EXERCISE GOAL: Look below for the line that contains "Where should I", then copy it and each following line to the end of the records, minus any pictures.

[Collected data]
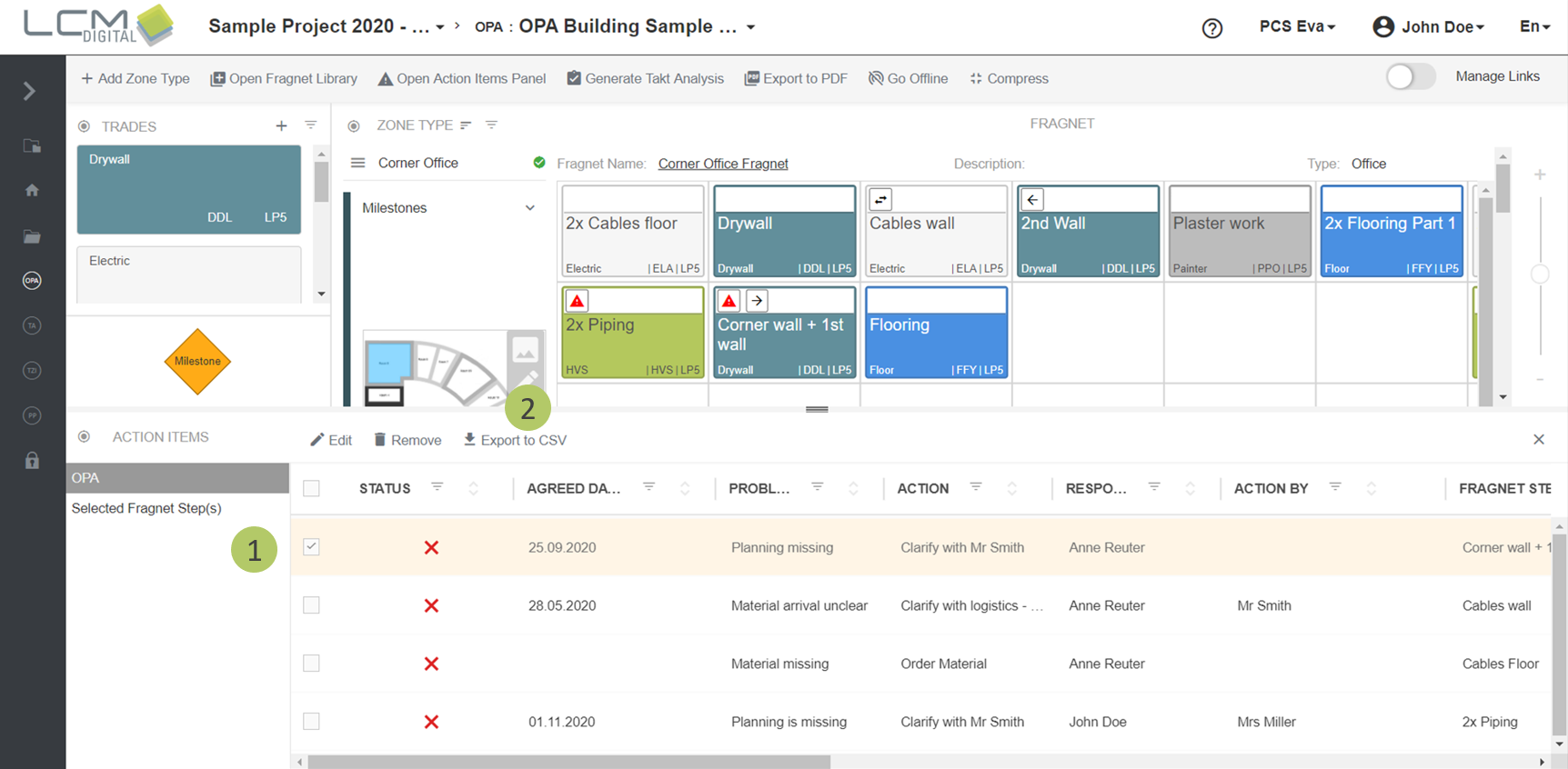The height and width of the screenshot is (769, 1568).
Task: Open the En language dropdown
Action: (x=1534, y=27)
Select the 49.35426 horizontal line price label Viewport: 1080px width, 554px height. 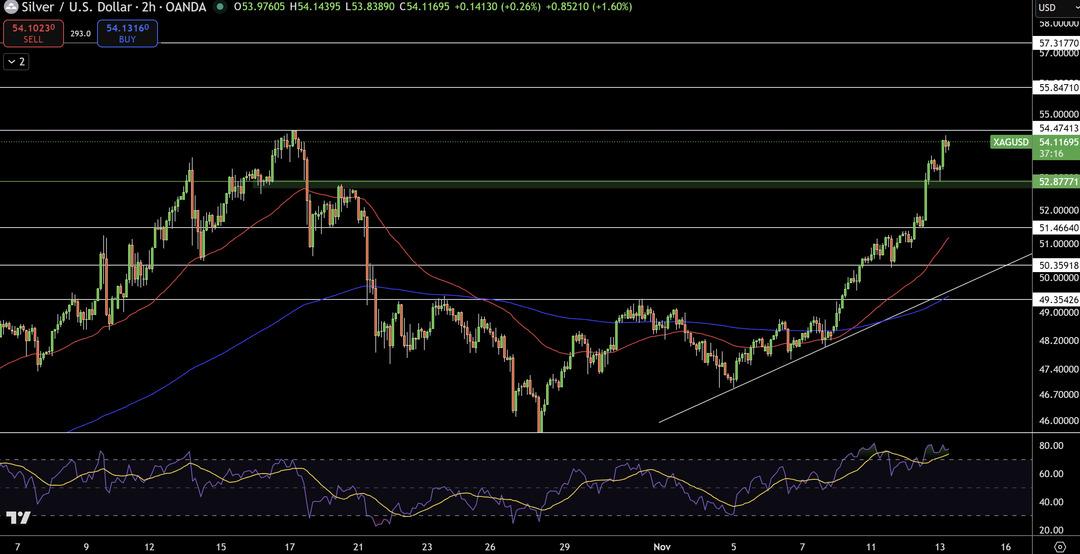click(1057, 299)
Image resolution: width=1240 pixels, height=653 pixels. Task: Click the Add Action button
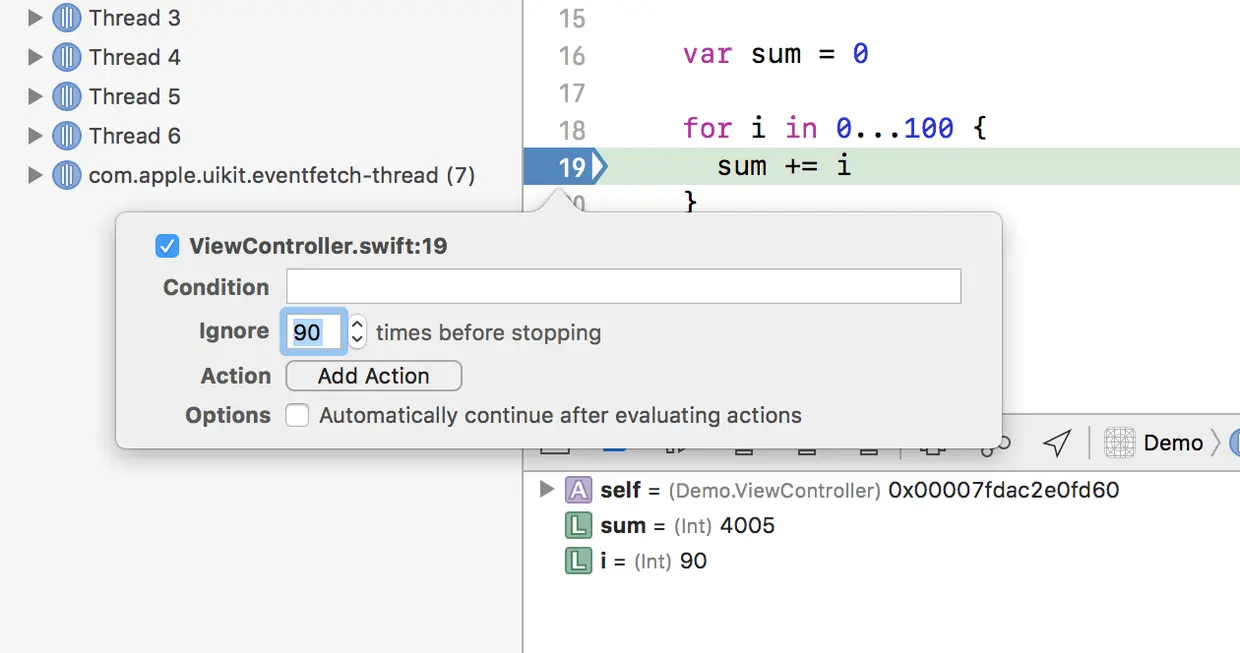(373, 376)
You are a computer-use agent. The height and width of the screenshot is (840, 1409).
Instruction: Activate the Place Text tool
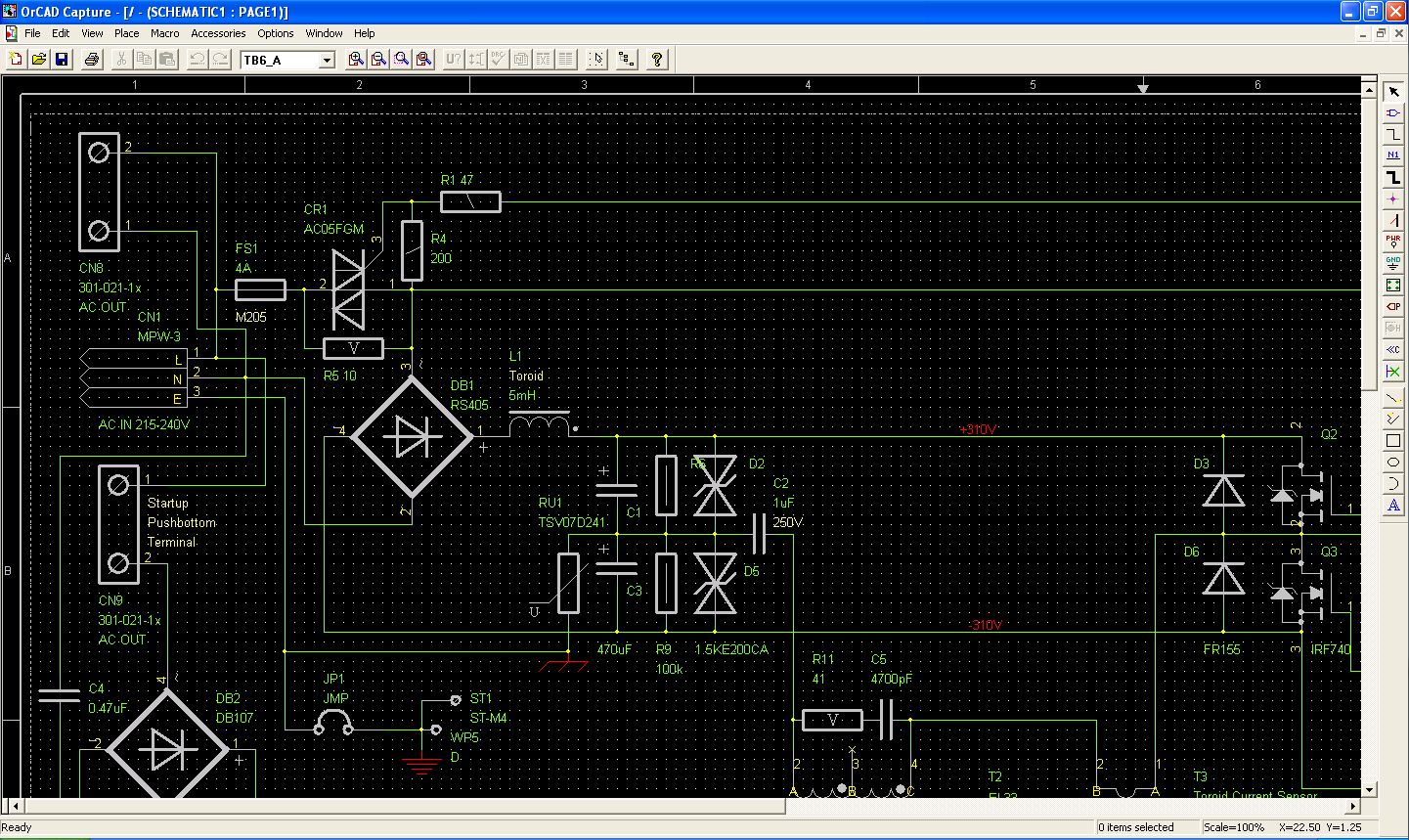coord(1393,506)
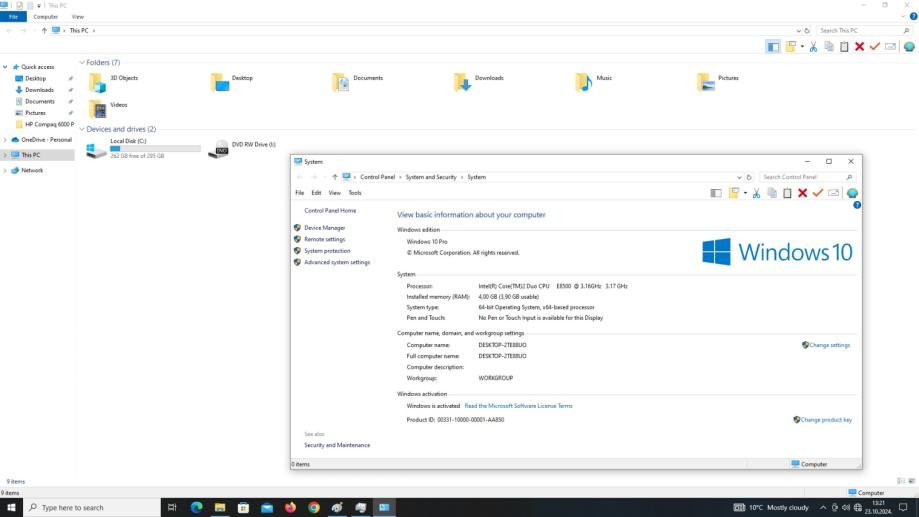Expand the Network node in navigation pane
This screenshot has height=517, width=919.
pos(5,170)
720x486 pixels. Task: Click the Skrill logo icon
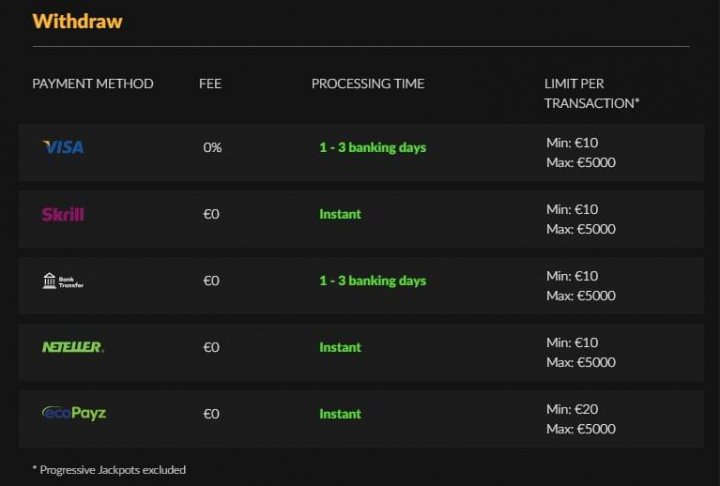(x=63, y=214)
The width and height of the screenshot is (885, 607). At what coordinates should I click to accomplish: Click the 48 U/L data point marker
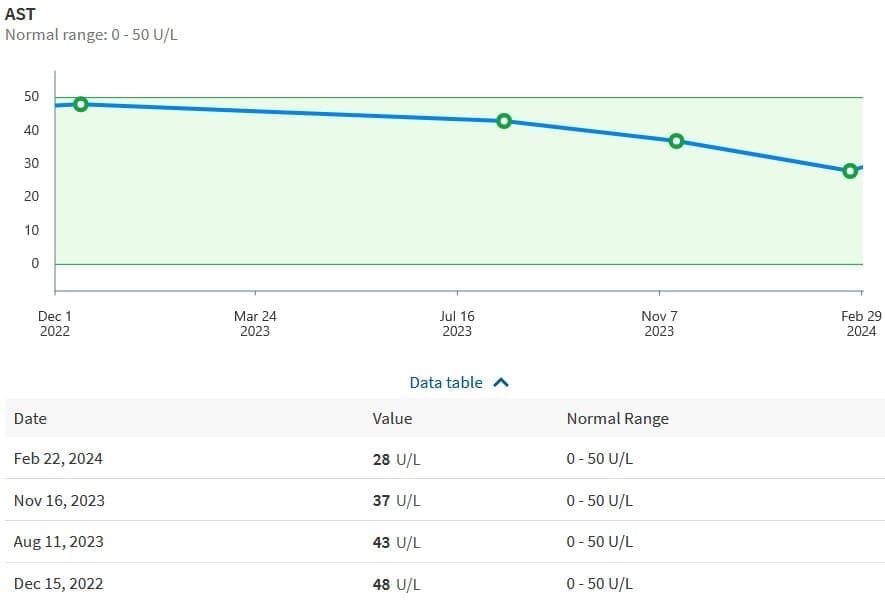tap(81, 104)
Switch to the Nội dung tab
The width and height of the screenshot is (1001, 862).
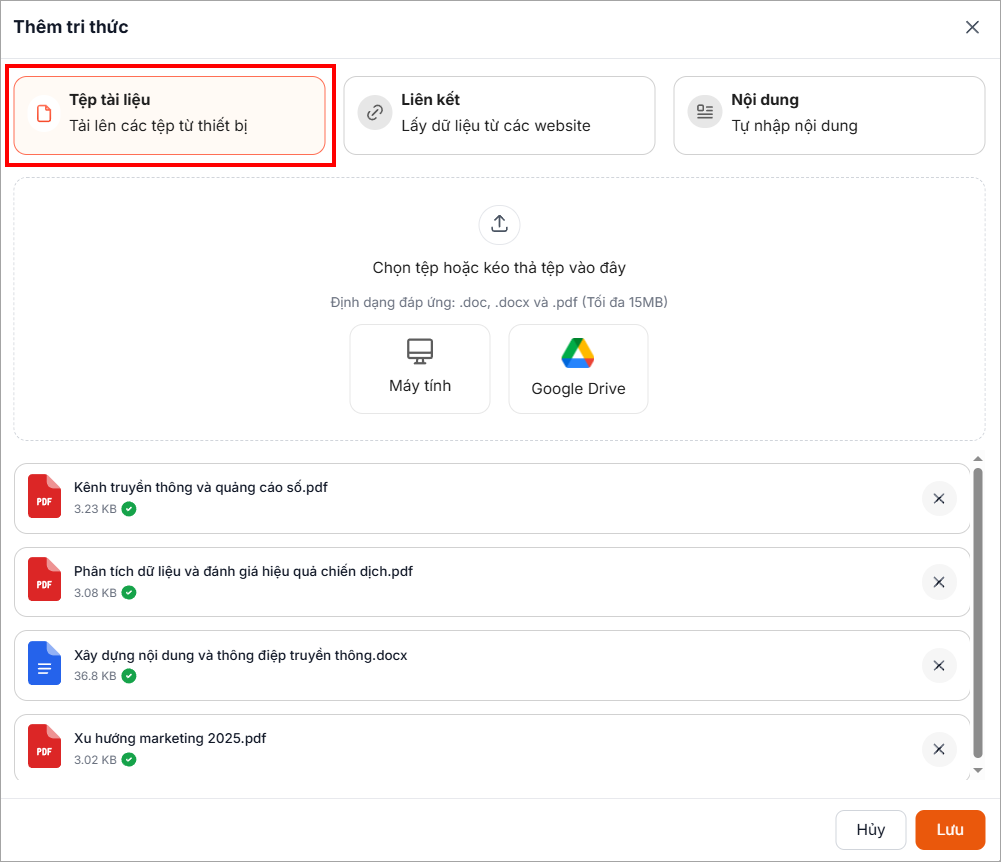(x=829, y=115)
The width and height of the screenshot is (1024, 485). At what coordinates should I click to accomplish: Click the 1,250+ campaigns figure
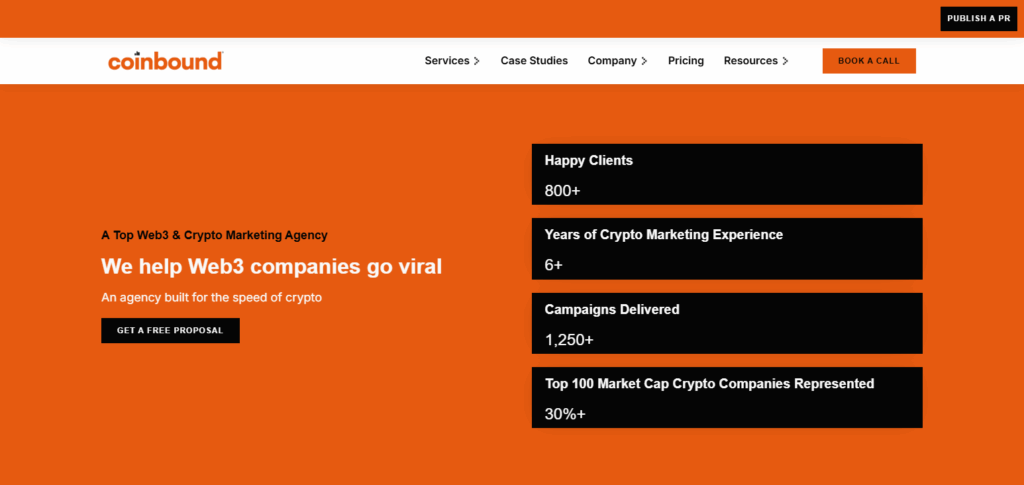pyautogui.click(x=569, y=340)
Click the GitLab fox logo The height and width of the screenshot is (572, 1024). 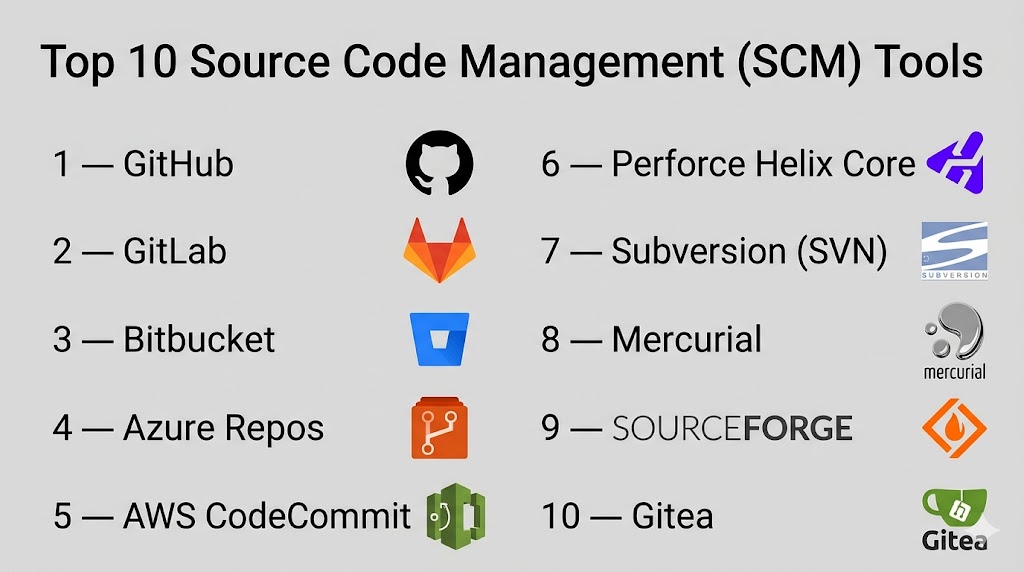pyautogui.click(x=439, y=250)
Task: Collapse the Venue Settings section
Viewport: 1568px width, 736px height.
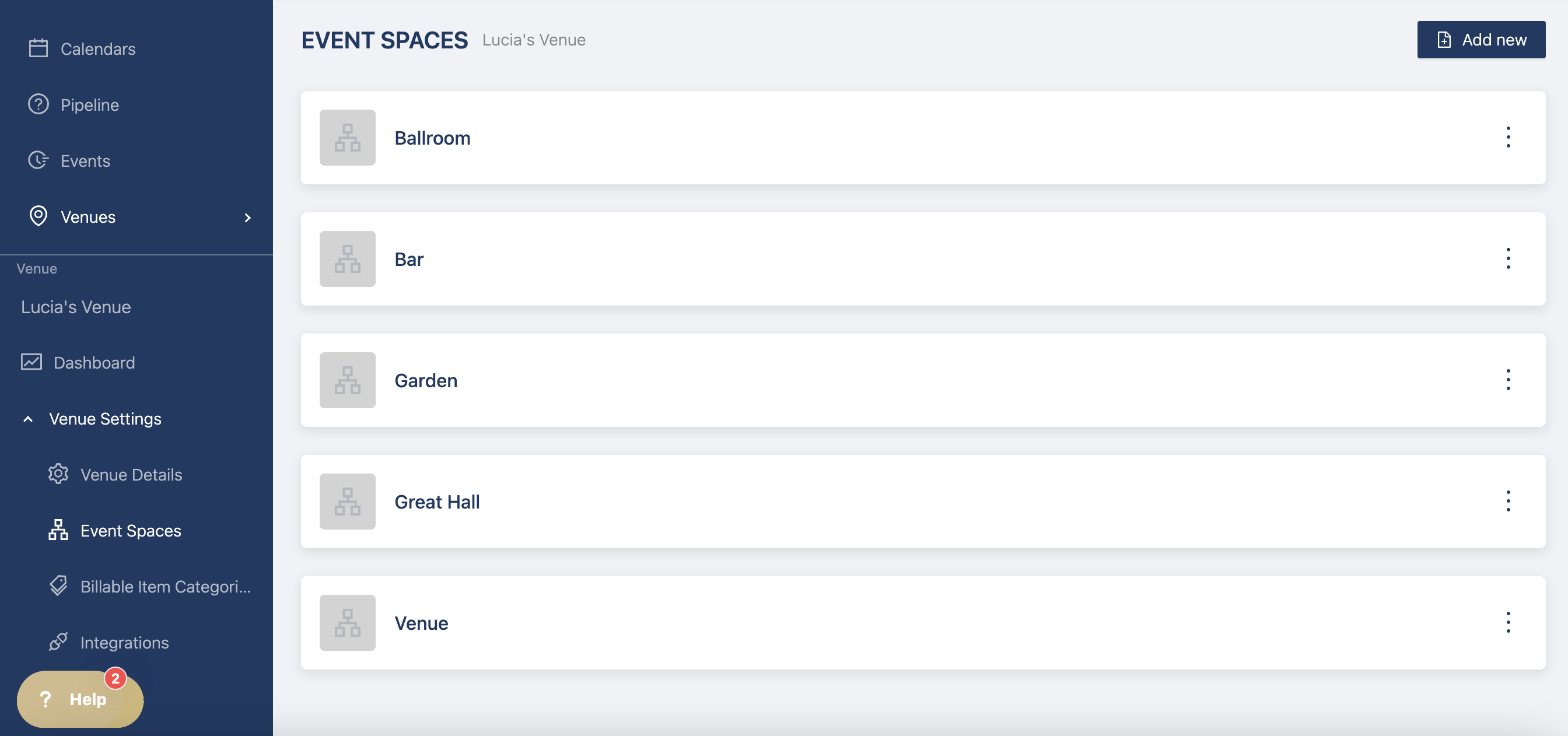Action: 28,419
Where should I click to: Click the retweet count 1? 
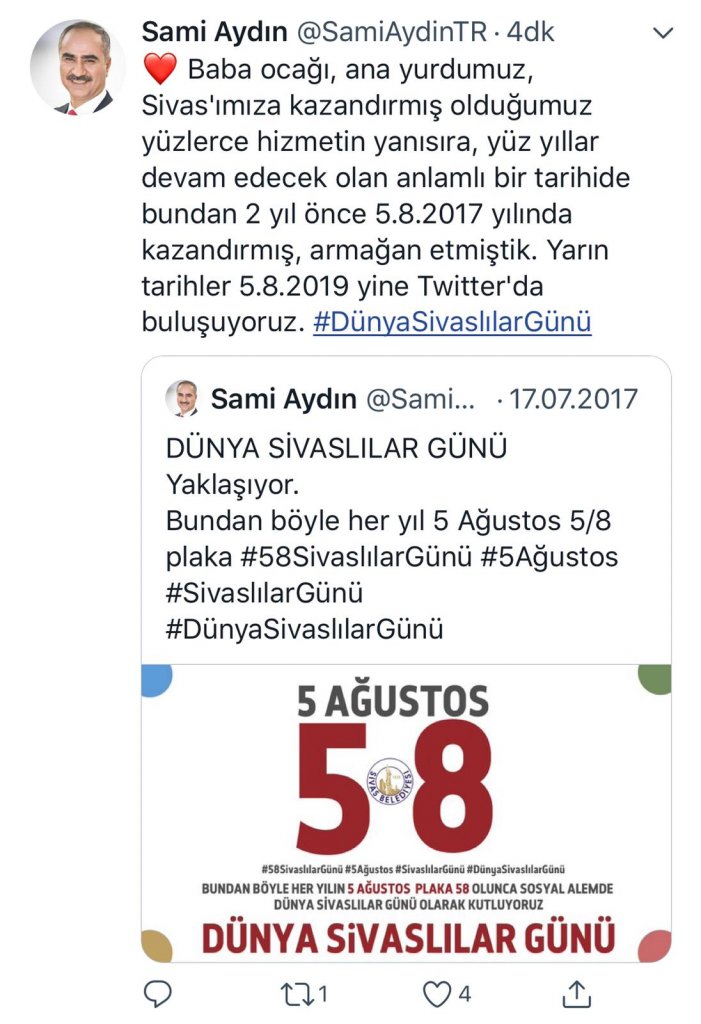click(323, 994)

PROBLEM SOLUTION:
Where should I click to: Click the retweet count 1? 
click(323, 994)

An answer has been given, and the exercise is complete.